17 Aralık 2025 Çarşamba

Love Scout {나의 완벽한 비서} (2025)

 


Kang Ji Hyun kendi kurduğu şirketin CEO'su olan bir kadın. Bir "headhunting" şirketi bu, Türkçe'de ne deniyor hiç bilmiyorum. Zaten bu konsept de çok tuhafıma gitti, birazdan daha da bahsederim. Kang Ji Hyun'a dönelim. Aşırı işkolik, adeta bir general gibi şirketini yönetiyor ve çalışıyor. Çok da başarılı yaptığı işte, zaten işinden başka bir şey de düşünmüyor, hayatı tamamen çalış eve gelip kanepeye at kendini uyu şeklinde. Tabi onun bu temposuna ve huysuz tabiatına hiçbir sekreter dayanamıyor. Kang Ji Hyun'un sağ kolu ve şirketi birlikte kurduğu kankası Seo Mi Ae, habire birilerini buluyor ama hepsi birkaç güne kalmadan kaçıyor.

Bu arada bir de Yoo Eun Ho, büyük bir şirketin İK'sında çalışmaya yeni geri dönmüş bir adam. Küçük kızına bakabilmek için bir süre ücretsiz izin gibi bir şey almış. Ama işe döndüğünde özellikle amiri onu acayip zorbalıyor (mobbing mi deniyor artık ismine). Yoo Eun Ho da işiniz çok iyi yapan bir adam ama işte iş yerindeki bu sorunlar sonunda işten ayrılmak zorunda kalıyor. Bizim buzlar kraliçesi Kang Ji Hyun'un kankası da bu Yoon Eun Ho'yu sekreter olarak işe alıyor. İşten başka bir şey düşünmeyen, insanların suratına bakmayan Kang Ji Hyun ile sekreteri olarak bu pek insancıl, pek yardımsever, pek düzgün adam birbirlerinin ve etraflarındakilerin hayatlarını değiştirmeye başlıyorlar.
• • • •
* **Alıştırmanın Amacı**:
Love Scout dizisini anlatan yazıyı baştan sona, hiçbir kelimesini değiştirmeden harfi harfine yazar mısın?

* **Veri Satırları**:
• • • •
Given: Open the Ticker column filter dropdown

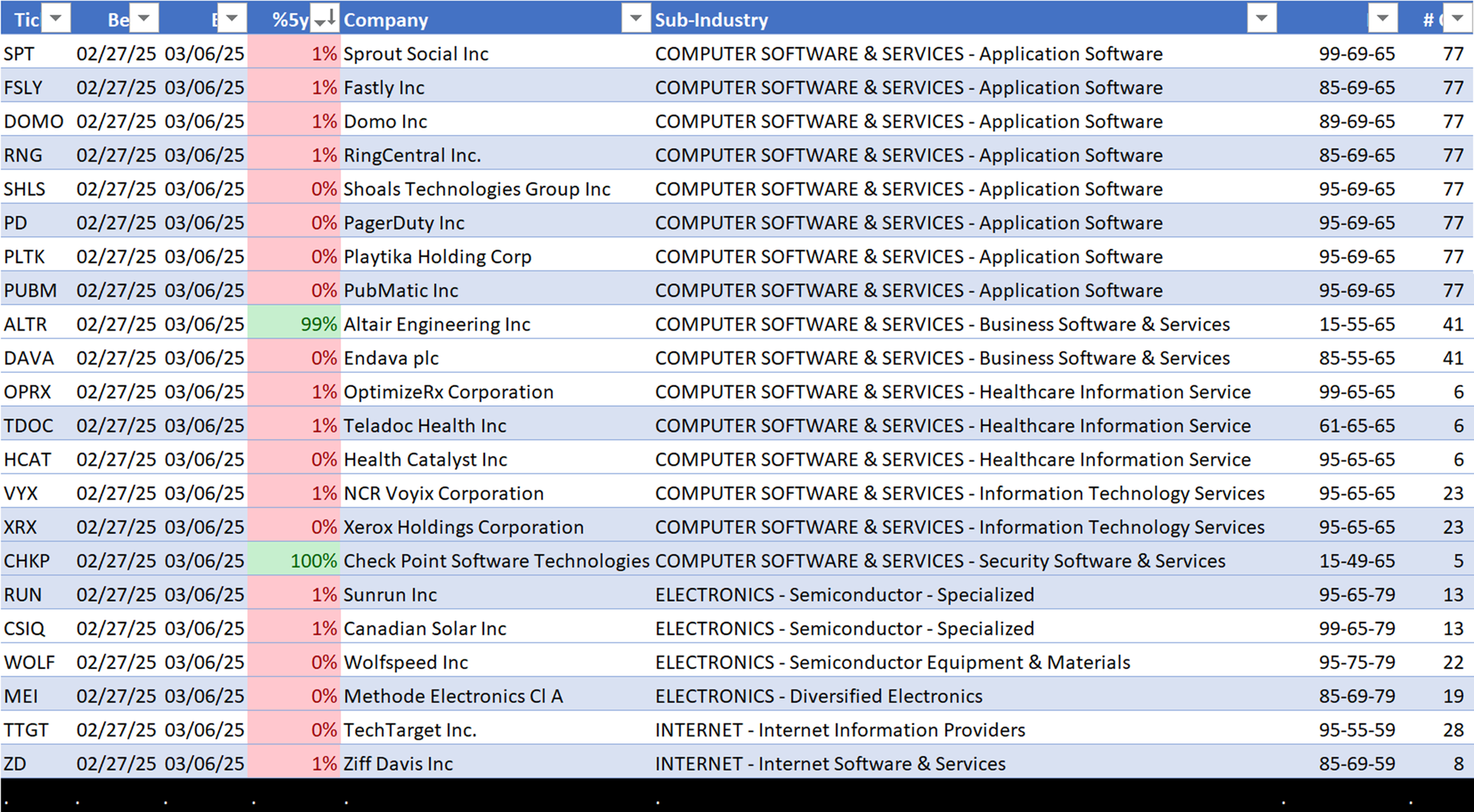Looking at the screenshot, I should (56, 18).
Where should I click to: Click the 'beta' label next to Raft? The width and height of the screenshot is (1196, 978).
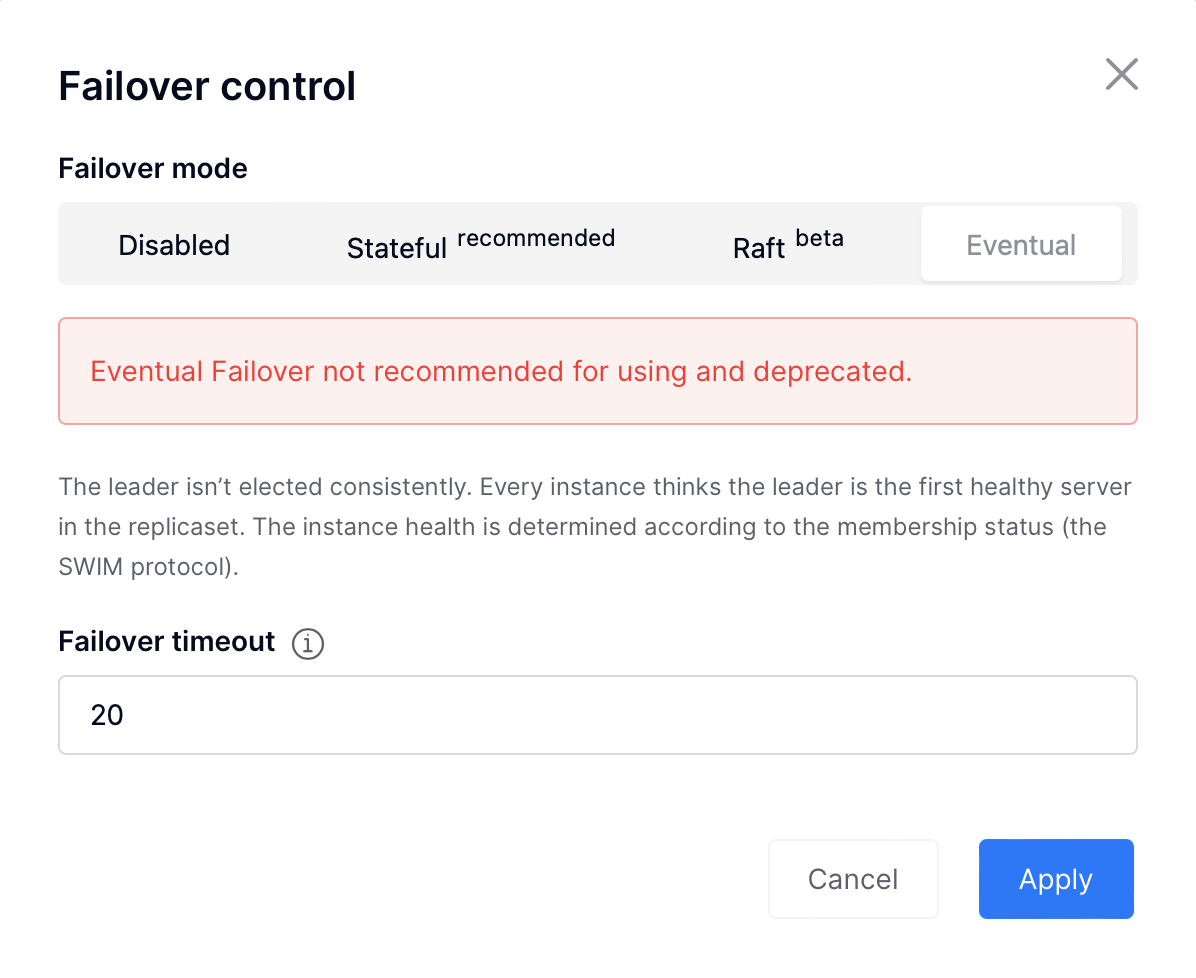coord(819,238)
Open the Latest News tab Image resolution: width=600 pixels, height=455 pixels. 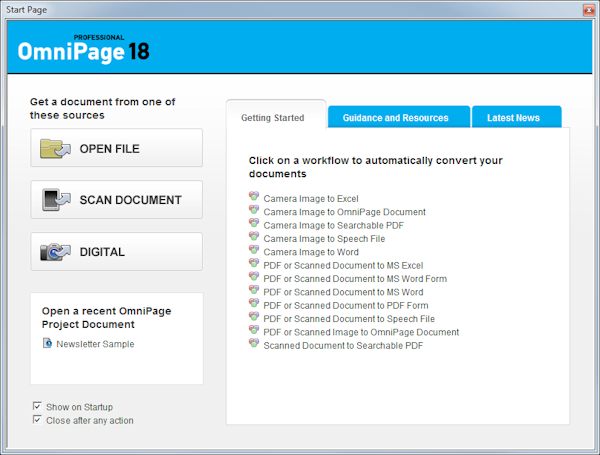(x=513, y=118)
• • • •
* **Sorunun Çözümü**:
17 Aralık 2025 Çarşamba

Love Scout {나의 완벽한 비서} (2025)

 


Kang Ji Hyun kendi kurduğu şirketin CEO'su olan bir kadın. Bir "headhunting" şirketi bu, Türkçe'de ne deniyor hiç bilmiyorum. Zaten bu konsept de çok tuhafıma gitti, birazdan daha da bahsederim. Kang Ji Hyun'a dönelim. Aşırı işkolik, adeta bir general gibi şirketini yönetiyor ve çalışıyor. Çok da başarılı yaptığı işte, zaten işinden başka bir şey de düşünmüyor, hayatı tamamen çalış eve gelip kanepeye at kendini uyu şeklinde. Tabi onun bu temposuna ve huysuz tabiatına hiçbir sekreter dayanamıyor. Kang Ji Hyun'un sağ kolu ve şirketi birlikte kurduğu kankası Seo Mi Ae, habire birilerini buluyor ama hepsi birkaç güne kalmadan kaçıyor.

Bu arada bir de Yoo Eun Ho, büyük bir şirketin İK'sında çalışmaya yeni geri dönmüş bir adam. Küçük kızına bakabilmek için bir süre ücretsiz izin gibi bir şey almış. Ama işe döndüğünde özellikle amiri onu acayip zorbalıyor (mobbing mi deniyor artık ismine). Yoo Eun Ho da işiniz çok iyi yapan bir adam ama işte iş yerindeki bu sorunlar sonunda işten ayrılmak zorunda kalıyor. Bizim buzlar kraliçesi Kang Ji Hyun'un kankası da bu Yoon Eun Ho'yu sekreter olarak işe alıyor. İşten başka bir şey düşünmeyen, insanların suratına bakmayan Kang Ji Hyun ile sekreteri olarak bu pek insancıl, pek yardımsever, pek düzgün adam birbirlerinin ve etraflarındakilerin hayatlarını değiştirmeye başlıyorlar.